Commandline tool that uses AI word segmentation to generate Chinese vocab lists. Can filter by HSK level, word length and presence in CEDICT as well as customized exclude lists
- AI-based word segmentation
- Allows filtering words based on HSK 2, HSK 3 level or presence in dictionary
- Exclude lists
- Allows filtering words based on HSK (2 or 3) level of the component characters. For example, you could filter out words that don't have at least one HSK 3 at level 2 or higher.
You'll need to have Python installed and know a little Python stuff here.
Create and activate a Python environment. On Unix-type OSes this would look like:
python -m venv venv
source venv/bin/activate
Install the requirements:
python -m pip install -r requirements.txt
usage: vocab_tool.py [-h] [--model MODEL] [--device DEVICE] [--hsk2-exclude HSK2_EXCLUDE] [--hsk3-exclude HSK3_EXCLUDE] [--hsk2-min HSK2_MIN] [--hsk2-max HSK2_MAX] [--hsk3-min HSK3_MIN]
[--hsk3-max HSK3_MAX] [--hsk2-min-char HSK2_MIN_CHAR] [--hsk3-min-char HSK3_MIN_CHAR] [--allow-no-definition] [--length-min LENGTH_MIN] [--length-max LENGTH_MAX]
[--count-min COUNT_MIN] [--count-max COUNT_MAX] [--skip SKIP] [--skip-file SKIP_FILE] [--try-alternatives TRY_ALTERNATIVES]
input
Chinese Vocab Tool
positional arguments:
input Input file
options:
-h, --help show this help message and exit
--model MODEL Segmenter model name (default: bert-base)
--device DEVICE Inference device (use -1 for CPU) (default: 0)
--hsk2-exclude HSK2_EXCLUDE
Exclude HSK 2 levels (may be specified multiple times) (default: None)
--hsk3-exclude HSK3_EXCLUDE
Exclude HSK 3 levels (may be specified multiple times) (default: None)
--hsk2-min HSK2_MIN Minimum HSK 2 level (default: 1)
--hsk2-max HSK2_MAX Maximum HSK 2 level (default: 9)
--hsk3-min HSK3_MIN Minimum HSK 3 level (default: 1)
--hsk3-max HSK3_MAX Maximum HSK 3 level (default: 9)
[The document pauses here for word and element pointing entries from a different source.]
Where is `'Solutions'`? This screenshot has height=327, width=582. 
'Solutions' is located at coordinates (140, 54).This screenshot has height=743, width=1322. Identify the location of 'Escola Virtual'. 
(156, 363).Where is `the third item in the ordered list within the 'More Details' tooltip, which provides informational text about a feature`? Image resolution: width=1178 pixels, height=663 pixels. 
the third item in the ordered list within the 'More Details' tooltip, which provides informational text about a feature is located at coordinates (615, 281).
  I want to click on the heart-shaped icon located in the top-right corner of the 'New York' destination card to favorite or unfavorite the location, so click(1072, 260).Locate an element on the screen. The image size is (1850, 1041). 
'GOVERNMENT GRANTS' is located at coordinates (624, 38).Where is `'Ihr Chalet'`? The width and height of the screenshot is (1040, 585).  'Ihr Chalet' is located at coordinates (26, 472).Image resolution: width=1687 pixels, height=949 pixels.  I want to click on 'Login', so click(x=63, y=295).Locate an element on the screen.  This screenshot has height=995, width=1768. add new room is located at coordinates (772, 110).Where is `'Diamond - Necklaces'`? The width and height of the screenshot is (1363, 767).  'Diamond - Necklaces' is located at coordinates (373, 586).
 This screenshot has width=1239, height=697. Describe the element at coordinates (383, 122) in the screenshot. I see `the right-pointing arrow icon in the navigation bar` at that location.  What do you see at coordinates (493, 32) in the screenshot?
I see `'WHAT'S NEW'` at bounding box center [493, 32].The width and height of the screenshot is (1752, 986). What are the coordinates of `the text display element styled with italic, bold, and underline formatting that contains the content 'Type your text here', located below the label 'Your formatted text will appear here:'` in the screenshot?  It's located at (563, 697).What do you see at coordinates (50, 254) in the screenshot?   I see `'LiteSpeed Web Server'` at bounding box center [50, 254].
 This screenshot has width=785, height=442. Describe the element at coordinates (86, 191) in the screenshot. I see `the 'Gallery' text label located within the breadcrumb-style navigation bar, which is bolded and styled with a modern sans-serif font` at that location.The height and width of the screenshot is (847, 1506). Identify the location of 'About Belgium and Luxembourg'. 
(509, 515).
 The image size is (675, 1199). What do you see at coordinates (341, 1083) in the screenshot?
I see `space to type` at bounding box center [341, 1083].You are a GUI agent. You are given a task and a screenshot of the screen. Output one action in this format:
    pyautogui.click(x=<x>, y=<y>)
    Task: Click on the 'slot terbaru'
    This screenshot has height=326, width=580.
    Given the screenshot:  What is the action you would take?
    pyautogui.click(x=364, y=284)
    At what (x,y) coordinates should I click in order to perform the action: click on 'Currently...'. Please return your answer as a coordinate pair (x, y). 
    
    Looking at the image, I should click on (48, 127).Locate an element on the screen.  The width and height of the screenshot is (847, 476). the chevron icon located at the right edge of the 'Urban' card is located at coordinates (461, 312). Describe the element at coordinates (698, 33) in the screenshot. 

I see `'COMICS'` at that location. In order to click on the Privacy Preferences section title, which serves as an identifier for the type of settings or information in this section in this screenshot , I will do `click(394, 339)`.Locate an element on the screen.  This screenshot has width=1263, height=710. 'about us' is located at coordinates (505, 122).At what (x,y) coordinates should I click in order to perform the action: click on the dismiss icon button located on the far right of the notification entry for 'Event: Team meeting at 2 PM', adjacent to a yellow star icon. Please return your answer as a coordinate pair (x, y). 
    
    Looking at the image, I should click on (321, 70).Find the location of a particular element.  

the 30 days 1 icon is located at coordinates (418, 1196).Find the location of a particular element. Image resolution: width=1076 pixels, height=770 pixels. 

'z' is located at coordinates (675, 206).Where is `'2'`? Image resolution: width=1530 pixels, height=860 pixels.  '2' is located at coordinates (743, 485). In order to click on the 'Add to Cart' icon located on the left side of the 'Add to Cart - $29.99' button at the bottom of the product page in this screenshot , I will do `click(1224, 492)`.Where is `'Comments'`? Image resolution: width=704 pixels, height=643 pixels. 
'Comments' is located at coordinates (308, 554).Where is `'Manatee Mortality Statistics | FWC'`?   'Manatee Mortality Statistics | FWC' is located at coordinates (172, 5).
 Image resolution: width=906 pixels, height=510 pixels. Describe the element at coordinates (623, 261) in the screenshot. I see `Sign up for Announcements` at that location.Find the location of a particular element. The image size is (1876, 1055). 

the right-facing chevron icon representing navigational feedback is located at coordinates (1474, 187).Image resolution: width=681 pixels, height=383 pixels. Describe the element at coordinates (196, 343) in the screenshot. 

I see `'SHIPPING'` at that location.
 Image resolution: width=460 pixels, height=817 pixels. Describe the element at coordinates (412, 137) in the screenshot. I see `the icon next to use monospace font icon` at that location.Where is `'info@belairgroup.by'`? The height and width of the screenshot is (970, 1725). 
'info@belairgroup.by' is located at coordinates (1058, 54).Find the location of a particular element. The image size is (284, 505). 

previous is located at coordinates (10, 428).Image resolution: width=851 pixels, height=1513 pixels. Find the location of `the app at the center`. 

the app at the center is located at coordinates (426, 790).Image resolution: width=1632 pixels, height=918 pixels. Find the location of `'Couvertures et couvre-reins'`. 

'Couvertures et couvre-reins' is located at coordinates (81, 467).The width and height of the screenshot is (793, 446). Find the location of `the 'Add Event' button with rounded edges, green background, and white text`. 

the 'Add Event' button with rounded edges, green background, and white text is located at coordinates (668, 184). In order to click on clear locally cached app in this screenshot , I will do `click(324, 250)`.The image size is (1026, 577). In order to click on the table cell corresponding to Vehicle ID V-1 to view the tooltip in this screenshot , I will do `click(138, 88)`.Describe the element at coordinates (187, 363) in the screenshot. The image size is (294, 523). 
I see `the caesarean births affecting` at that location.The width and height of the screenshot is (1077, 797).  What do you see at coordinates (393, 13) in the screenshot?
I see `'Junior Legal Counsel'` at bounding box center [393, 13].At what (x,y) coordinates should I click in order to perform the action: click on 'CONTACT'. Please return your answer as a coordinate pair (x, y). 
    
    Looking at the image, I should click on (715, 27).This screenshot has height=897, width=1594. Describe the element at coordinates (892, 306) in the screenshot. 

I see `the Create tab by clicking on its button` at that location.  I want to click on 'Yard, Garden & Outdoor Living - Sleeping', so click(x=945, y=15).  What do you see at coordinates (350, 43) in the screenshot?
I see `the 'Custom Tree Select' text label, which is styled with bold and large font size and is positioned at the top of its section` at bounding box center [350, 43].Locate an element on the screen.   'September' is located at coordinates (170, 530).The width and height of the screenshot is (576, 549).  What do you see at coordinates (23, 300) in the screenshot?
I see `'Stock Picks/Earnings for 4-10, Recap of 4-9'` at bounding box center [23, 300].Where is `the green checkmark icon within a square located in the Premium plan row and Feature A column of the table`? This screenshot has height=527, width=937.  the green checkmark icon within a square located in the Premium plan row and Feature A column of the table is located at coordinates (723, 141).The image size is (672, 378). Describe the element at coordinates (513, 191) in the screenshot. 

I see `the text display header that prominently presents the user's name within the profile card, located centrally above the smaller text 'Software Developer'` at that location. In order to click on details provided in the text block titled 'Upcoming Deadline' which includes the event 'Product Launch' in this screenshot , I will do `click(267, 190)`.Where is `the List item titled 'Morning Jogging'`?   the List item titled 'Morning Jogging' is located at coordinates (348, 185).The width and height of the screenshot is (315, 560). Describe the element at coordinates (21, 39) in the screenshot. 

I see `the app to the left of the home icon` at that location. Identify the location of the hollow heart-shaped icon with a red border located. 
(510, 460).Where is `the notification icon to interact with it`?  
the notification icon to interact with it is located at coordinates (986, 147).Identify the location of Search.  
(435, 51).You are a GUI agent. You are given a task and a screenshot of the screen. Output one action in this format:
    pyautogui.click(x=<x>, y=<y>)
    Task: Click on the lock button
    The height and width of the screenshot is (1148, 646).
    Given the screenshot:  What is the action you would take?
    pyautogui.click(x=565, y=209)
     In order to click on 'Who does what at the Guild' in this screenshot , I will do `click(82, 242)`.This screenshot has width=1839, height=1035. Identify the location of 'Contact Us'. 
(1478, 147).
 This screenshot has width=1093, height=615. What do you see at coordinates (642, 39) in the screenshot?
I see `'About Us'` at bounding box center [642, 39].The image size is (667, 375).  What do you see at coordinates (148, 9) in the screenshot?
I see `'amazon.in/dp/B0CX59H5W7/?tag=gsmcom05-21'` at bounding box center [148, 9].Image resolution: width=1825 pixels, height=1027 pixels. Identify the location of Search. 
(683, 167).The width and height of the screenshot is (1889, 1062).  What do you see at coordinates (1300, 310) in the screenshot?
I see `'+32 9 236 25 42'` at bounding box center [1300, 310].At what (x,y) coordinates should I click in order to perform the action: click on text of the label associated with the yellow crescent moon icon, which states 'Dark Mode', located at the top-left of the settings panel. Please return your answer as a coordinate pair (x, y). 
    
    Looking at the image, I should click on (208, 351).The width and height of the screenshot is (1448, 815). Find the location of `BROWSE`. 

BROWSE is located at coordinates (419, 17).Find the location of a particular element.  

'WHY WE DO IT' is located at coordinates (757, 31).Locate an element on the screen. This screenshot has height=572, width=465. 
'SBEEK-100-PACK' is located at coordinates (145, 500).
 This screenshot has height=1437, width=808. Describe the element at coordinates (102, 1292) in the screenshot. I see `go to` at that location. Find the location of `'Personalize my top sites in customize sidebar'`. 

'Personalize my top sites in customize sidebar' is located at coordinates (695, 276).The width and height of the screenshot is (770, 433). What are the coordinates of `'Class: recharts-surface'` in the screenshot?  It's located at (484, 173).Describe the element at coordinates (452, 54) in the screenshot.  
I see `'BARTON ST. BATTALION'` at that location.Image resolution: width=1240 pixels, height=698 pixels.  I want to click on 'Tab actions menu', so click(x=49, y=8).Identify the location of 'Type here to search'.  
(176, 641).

--hsk2-min-char HSK2_MIN_CHAR
Requires at least one character in a word to be greater or equal to the minimum level (0 disables) (default: 0)
--hsk3-min-char HSK3_MIN_CHAR
Requires at least one character in a word to be greater or equal to the minimum level (0 disables) (default: 0)
--allow-no-definition
Include entries with no CEDICT definition (default: False)
--length-min LENGTH_MIN
Minimum word length (default: 2)
--length-max LENGTH_MAX
Maximum word length (default: 5)
--count-min COUNT_MIN
Minimum occurences (default: 1)
--count-max COUNT_MAX
Maximum occurences (default: 9999999)
--skip SKIP Skip a word (may be specified multiple times) (default: None)
--skip-file SKIP_FILE
Skip all words in a file (may be specified multiple times, file format should be one word per line) (default: None)
--try-alternatives TRY_ALTERNATIVES
Also try to look up prefixes of the segmented words up to length-max, will combine segments up to the specified length (default: 5)
You can use --hsk2-exclude
and --hsk3-exclude
to exclude only a specific level. No entry is considered level 0
.
Output will look like:
12: 怪物 -- 0, 3, 怪物 | 怪物 | 【guai4 wu5】 monster; freak; eccentric person
12: 青铜 -- 0, 0, 青铜 | 青銅 | 【qing1 tong2】 bronze (alloy of copper 銅|铜 and tin 錫|锡[xi1])
9: 垫子 -- 0, 4, 垫子 | 墊子 | 【dian4 zi5】 cushion; mat; pad
9: 惨叫 -- 0, 0, 惨叫 | 慘叫 | 【can3 jiao4】 to scream; blood-curdling screech; miserable shriek
9: 呜呜 -- 0, 0, 呜呜 | 嗚嗚 | 【wu1 wu1】 (interj) boo hoo
9: 井口 -- 0, 0, 井口 | 井口 | 【jing3 kou3】 entrance to mine
6: 示意 -- 6, 3, 示意 | 示意 | 【shi4 yi4】 to hint; to indicate (an idea to sb)
6: 呼唤 -- 6, 3, 呼唤 | 呼喚 | 【hu1 huan4】 to call out (a name etc); to shout
6: 心思 -- 0, 3, 心思 | 心思 | 【xin1 si5】 mind; thoughts; inclination; mood
6: 木匠 -- 0, 3, 木匠 | 木匠 | 【mu4 jiang4】 carpenter
Count, word -- HSK 2 level, HSK 3 level, definition
TBD: More useful output formats.